A BRI vem progredindo há quase seis anos. Ao longo deste período, a China e os países parceiros têm testemunhado um crescente intercâmbio pessoa-pessoa e alcançado resultados proveitosos. Isto tem fortalecido os laços entre as pessoas, injetando vitalidade no desenvolvimento e tornando realidade os sonhos das pessoas comuns.

Empoderar as pessoas

Conhecido como a bateria recarregável da península Indochinesa, o Laos é muito rico em recursos hídricos.

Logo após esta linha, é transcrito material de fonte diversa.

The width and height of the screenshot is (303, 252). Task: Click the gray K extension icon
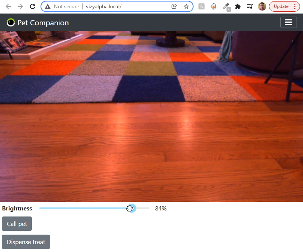tap(201, 6)
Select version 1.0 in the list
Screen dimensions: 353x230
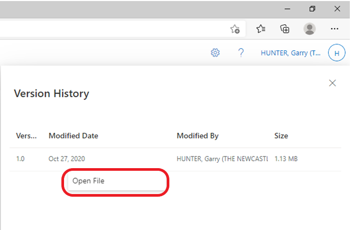[x=20, y=159]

No entanto, em algumas áreas montanhosas remotas, a falta de suprimento de eletricidade tem afetado gravemente a produção e a vida das pessoas.

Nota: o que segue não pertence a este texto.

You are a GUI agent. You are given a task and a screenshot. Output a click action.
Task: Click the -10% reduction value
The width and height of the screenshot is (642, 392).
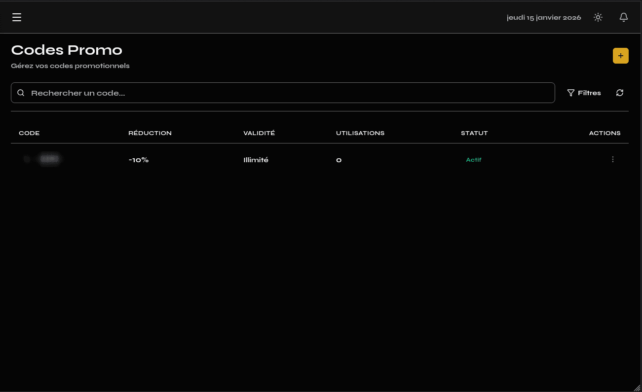(x=139, y=160)
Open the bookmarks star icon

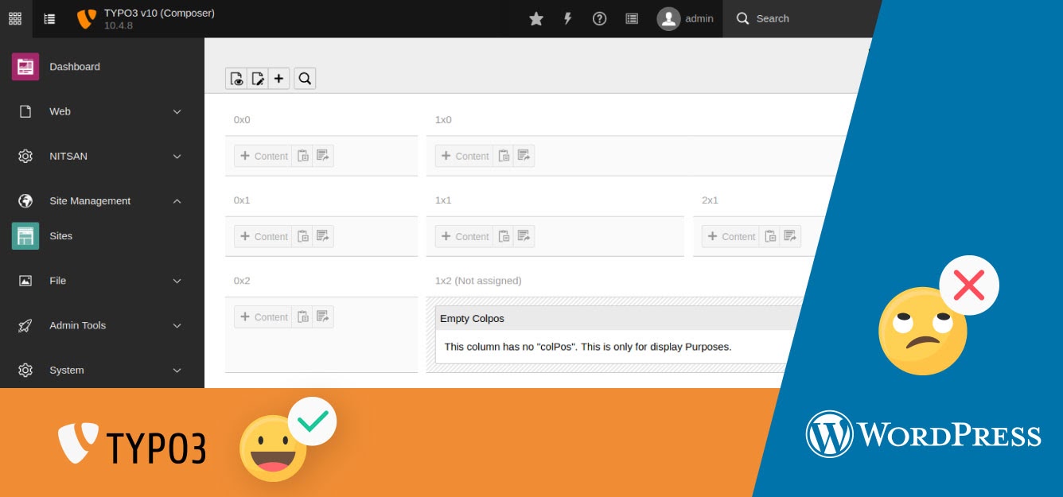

“Na minha infância, eu vivia numa área montanhosa empobrecida, sem eletricidade, e a vila toda ficava às escuras à noite. Nessas horas, eu tinha o sonho de ajudar minha cidade natal a conseguir eletricidade no futuro”, lembra Xaysee.

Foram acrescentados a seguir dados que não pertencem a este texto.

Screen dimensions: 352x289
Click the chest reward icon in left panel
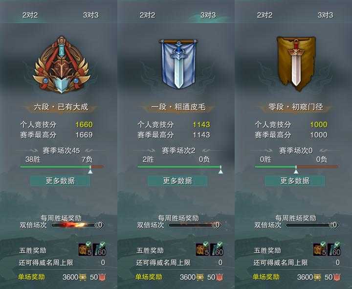pos(85,249)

Ao ler um livro de geografia no colegial Xaysee soube que a China tinha a maior estação hidrelétrica do mundo, a Hidrelétrica de Três Gargantas. “Meu país também é rico em recursos hídricos. Eu muitas vezes pensava que, se tivesse a oportunidade, iria para a China estudar tecnologia hidrelétrica”.

Da infância até a juventude, Xaysee nunca deixou de perseguir a luz. Ao concluir o colegial, foi enviado ao Instituto Técnico de Preservação do Rio Amarelo na China, com excelente desempenho escolar, sendo um dos três alunos da província de Xaisomboun do Laos enviado para estudar gratuitamente na China.

Ao se formar, Xaysee voltou para o Laos e foi designado para trabalhar na Estação Hidrelétrica de Nam Phay, para garantir a operação normal do equipamento. A NORINCO também ofereceu um emprego à sua esposa na cantina da estação, de modo que não tivessem que viver separados.

Estação Hidrelética de Nam Phay

“Agora, não só a nossa vila, mas toda a província tem suprimento de eletricidade suficiente”, diz ele, acrescentando que as companhias chinesas também construíram uma nova vila de migrantes para os pobres e instalações públicas, como estradas, mercados, estações, hospitais e escolas.

“As companhias chinesas nos ajudam a treinar pessoas em várias ocupações, como no setor têxtil e na criação de animais, a fim de aumentar nossa renda”, acrescentou, afirmando que agora a vida de todos melhorou em um grau que eles sequer podiam imaginar antes.

Com a ajuda de companhias chinesas, a construção de instalações de energia no Laos teve rápido desenvolvimento, mas ainda há algumas áreas montanhosas remotas sem acesso ao suprimento de eletricidade. Xaysee espera poder continuar trabalhando na estação hidrelétrica para mudar essa situação.

A Hidrelétrica de Nam Phay é um projeto de referência para a NORINCO em termos de atuação ativa na BRI e de cooperação econômica entre China e Laos. É um grande feito para os dois países, e aprofundou os laços mútuos de confiança, assistência e benefícios.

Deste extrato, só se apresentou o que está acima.